Task description
Nothing after the line with "Inici (835, 675)" belongs in the copy; extract the lines below from the top through that line, pictures left out.

Start of Given data

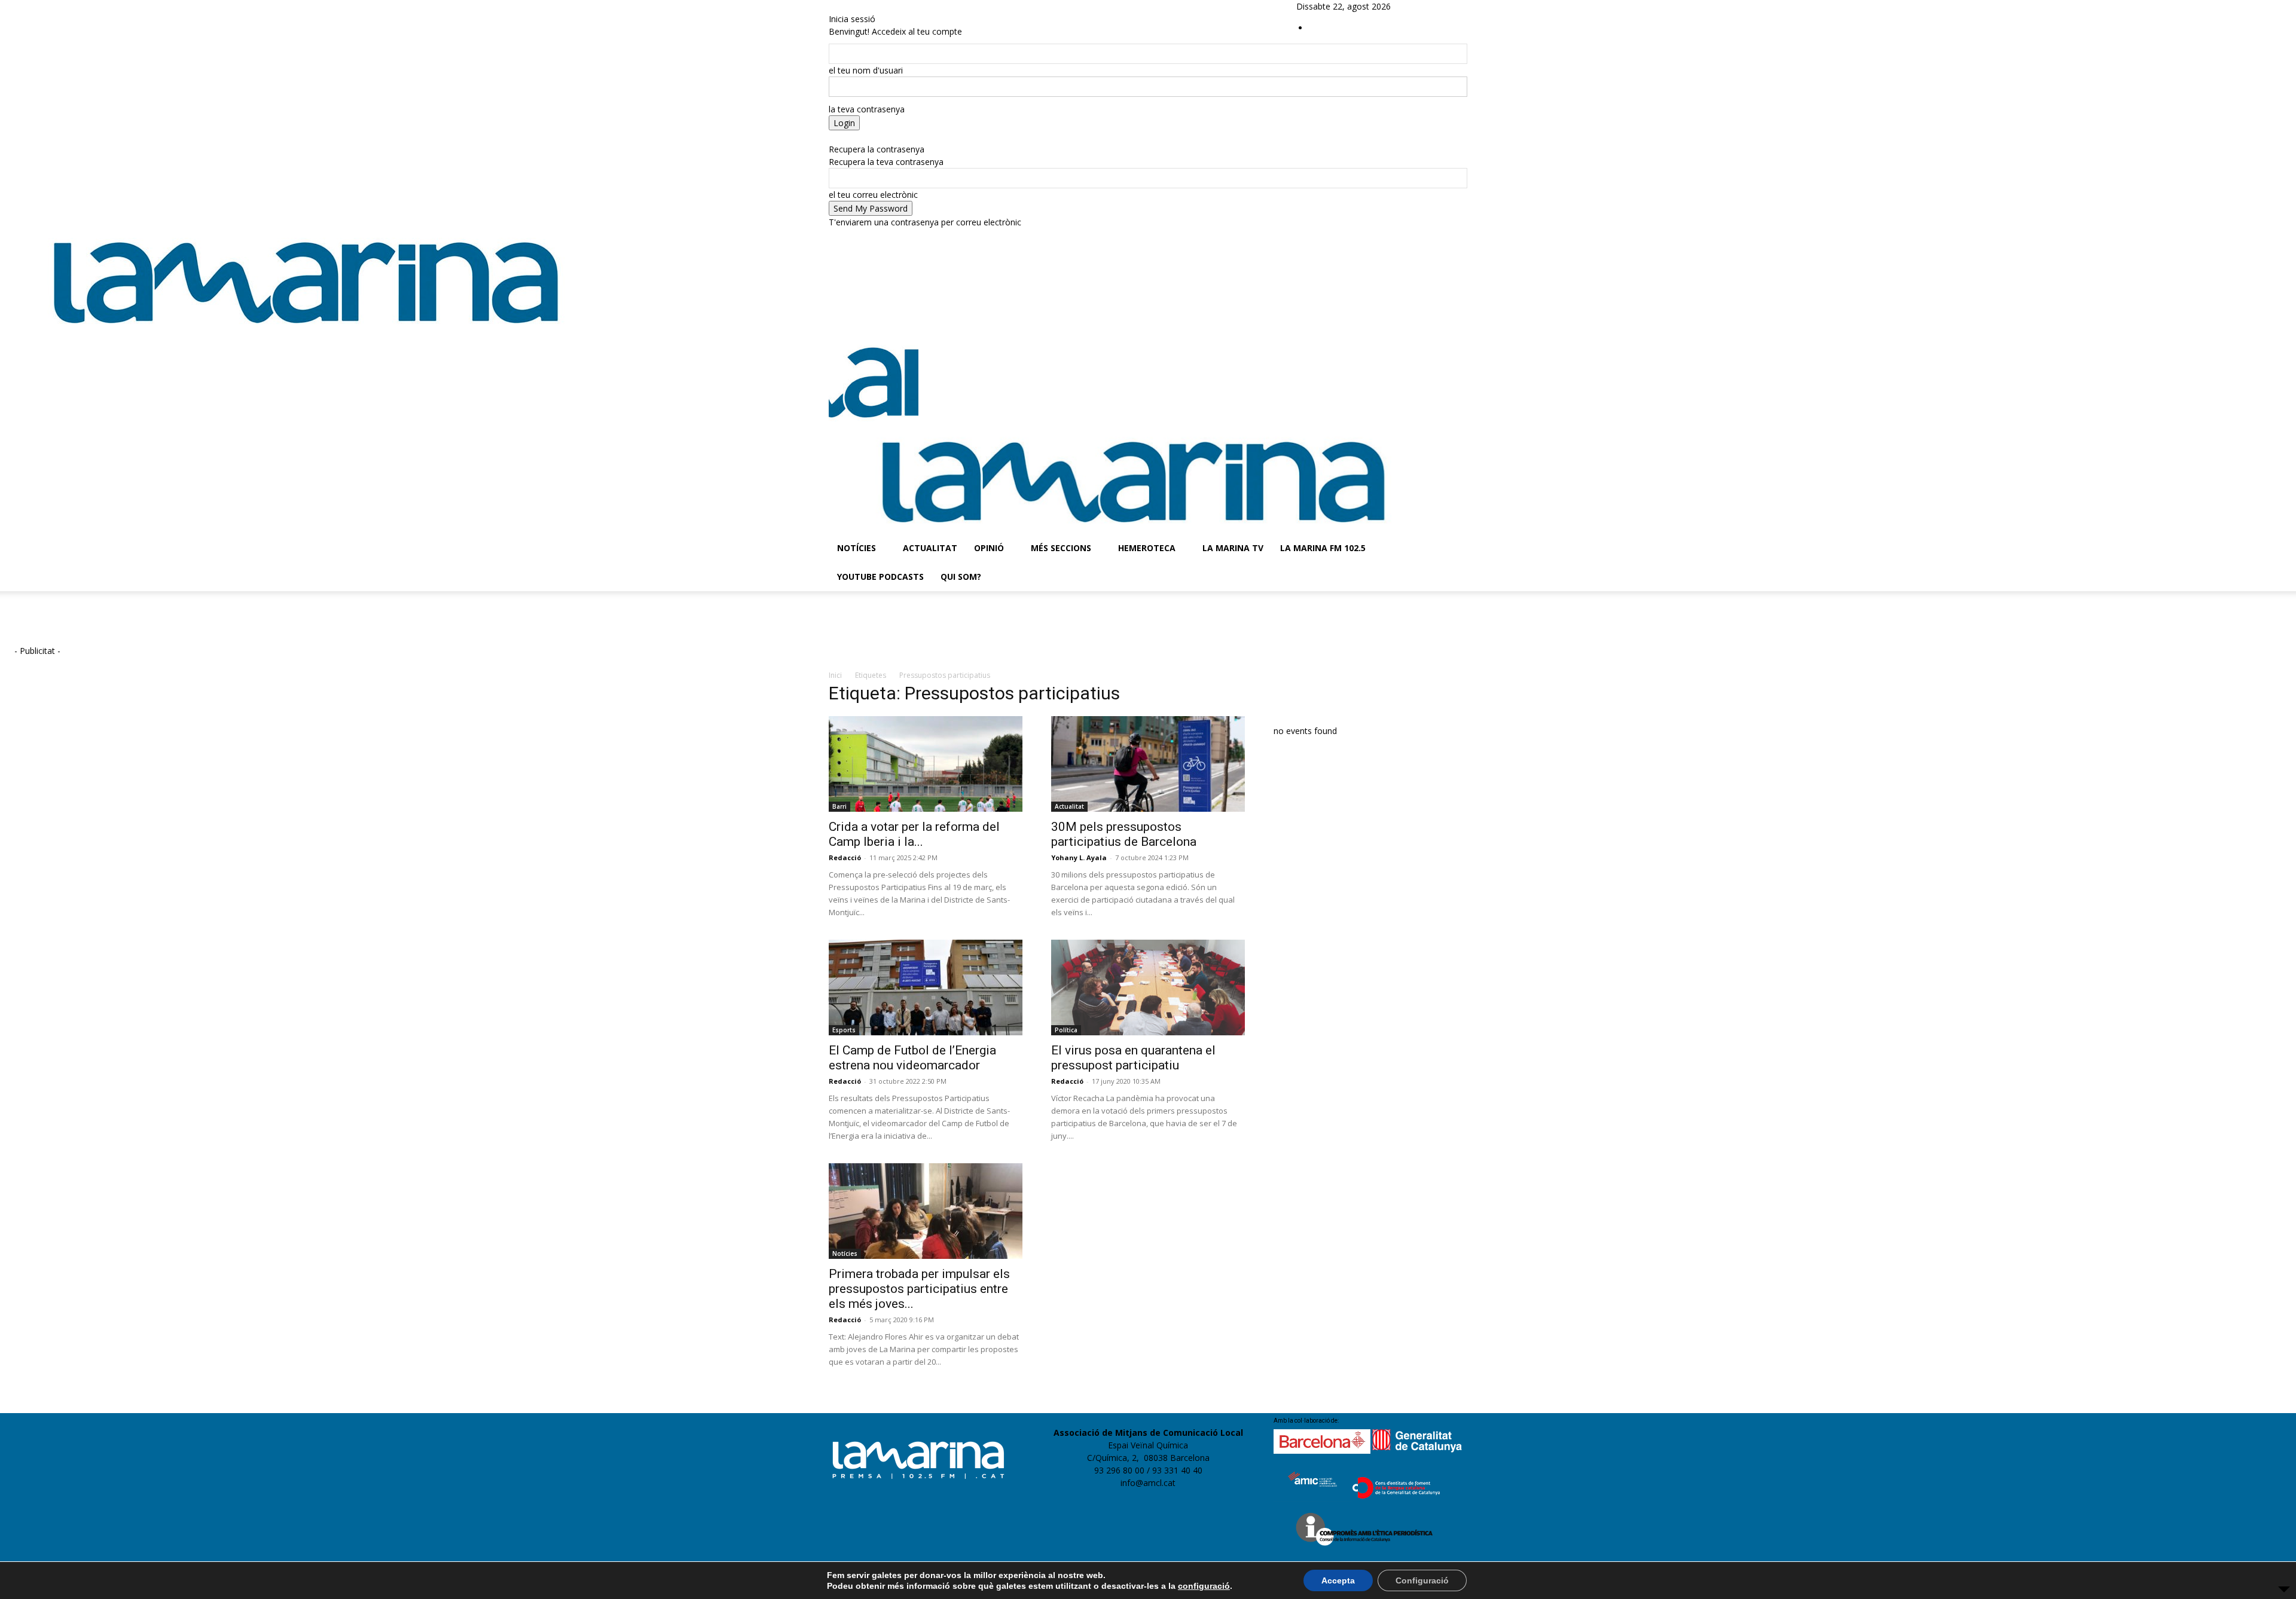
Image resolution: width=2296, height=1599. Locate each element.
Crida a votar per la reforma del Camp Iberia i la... (914, 834)
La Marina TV (1232, 548)
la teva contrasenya (867, 109)
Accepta (1338, 1580)
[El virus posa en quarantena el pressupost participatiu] (1148, 987)
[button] (1453, 350)
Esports (844, 1030)
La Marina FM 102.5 (1323, 548)
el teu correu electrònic (873, 194)
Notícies (856, 548)
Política (1066, 1030)
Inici (835, 675)
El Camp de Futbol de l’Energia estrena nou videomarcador (912, 1057)
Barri (839, 806)
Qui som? (961, 576)
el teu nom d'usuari (866, 70)
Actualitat (930, 548)
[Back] (832, 6)
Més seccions (1061, 548)
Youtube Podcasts (880, 576)
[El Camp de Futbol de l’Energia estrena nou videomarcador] (925, 987)
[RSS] (1441, 6)
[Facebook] (1423, 6)
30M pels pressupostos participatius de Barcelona (1123, 834)
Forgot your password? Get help (891, 136)
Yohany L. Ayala (1079, 857)
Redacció (845, 857)
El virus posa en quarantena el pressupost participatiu (1133, 1057)
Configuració (1422, 1580)
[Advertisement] (278, 627)
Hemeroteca (1147, 548)
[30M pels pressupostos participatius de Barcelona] (1148, 764)
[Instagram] (1432, 6)
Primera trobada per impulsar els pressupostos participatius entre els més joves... (919, 1289)
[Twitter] (1449, 6)
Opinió (989, 548)
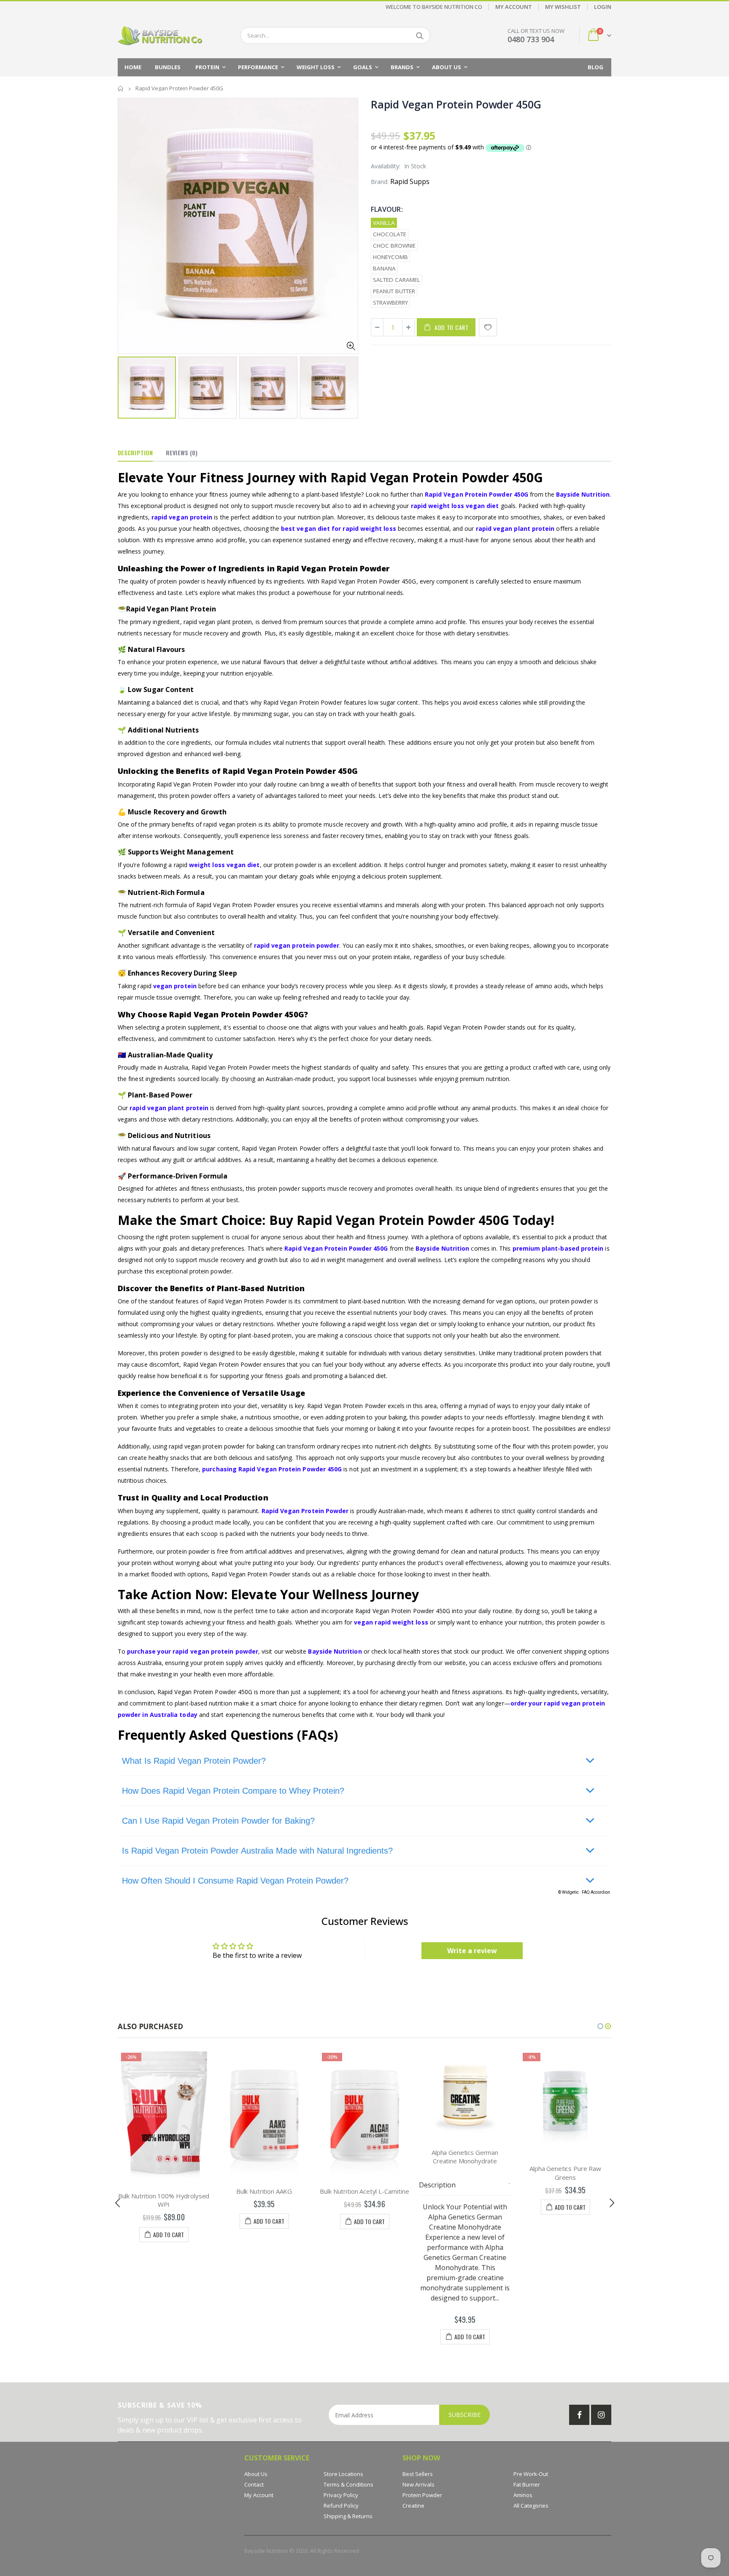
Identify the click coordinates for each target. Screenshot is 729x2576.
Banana (384, 268)
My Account (513, 7)
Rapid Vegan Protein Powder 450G (456, 104)
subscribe (464, 2415)
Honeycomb (390, 257)
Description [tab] (135, 452)
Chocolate (389, 234)
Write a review (472, 1950)
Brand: (380, 182)
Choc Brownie (394, 245)
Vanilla (384, 223)
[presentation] (126, 384)
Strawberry (390, 302)
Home (121, 88)
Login (602, 7)
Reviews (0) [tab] (181, 452)
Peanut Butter (394, 291)
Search (419, 35)
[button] (600, 2026)
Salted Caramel (396, 280)
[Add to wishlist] (488, 327)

End of Given data

Solution
Image resolution: width=2296, height=1599. Locate each element.
Crida a votar per la reforma del Camp Iberia i la... (914, 834)
La Marina TV (1232, 548)
la teva contrasenya (867, 109)
Accepta (1338, 1580)
[El virus posa en quarantena el pressupost participatiu] (1148, 987)
[button] (1453, 350)
Esports (844, 1030)
La Marina FM 102.5 (1323, 548)
el teu correu electrònic (873, 194)
Notícies (856, 548)
Política (1066, 1030)
Inici (835, 675)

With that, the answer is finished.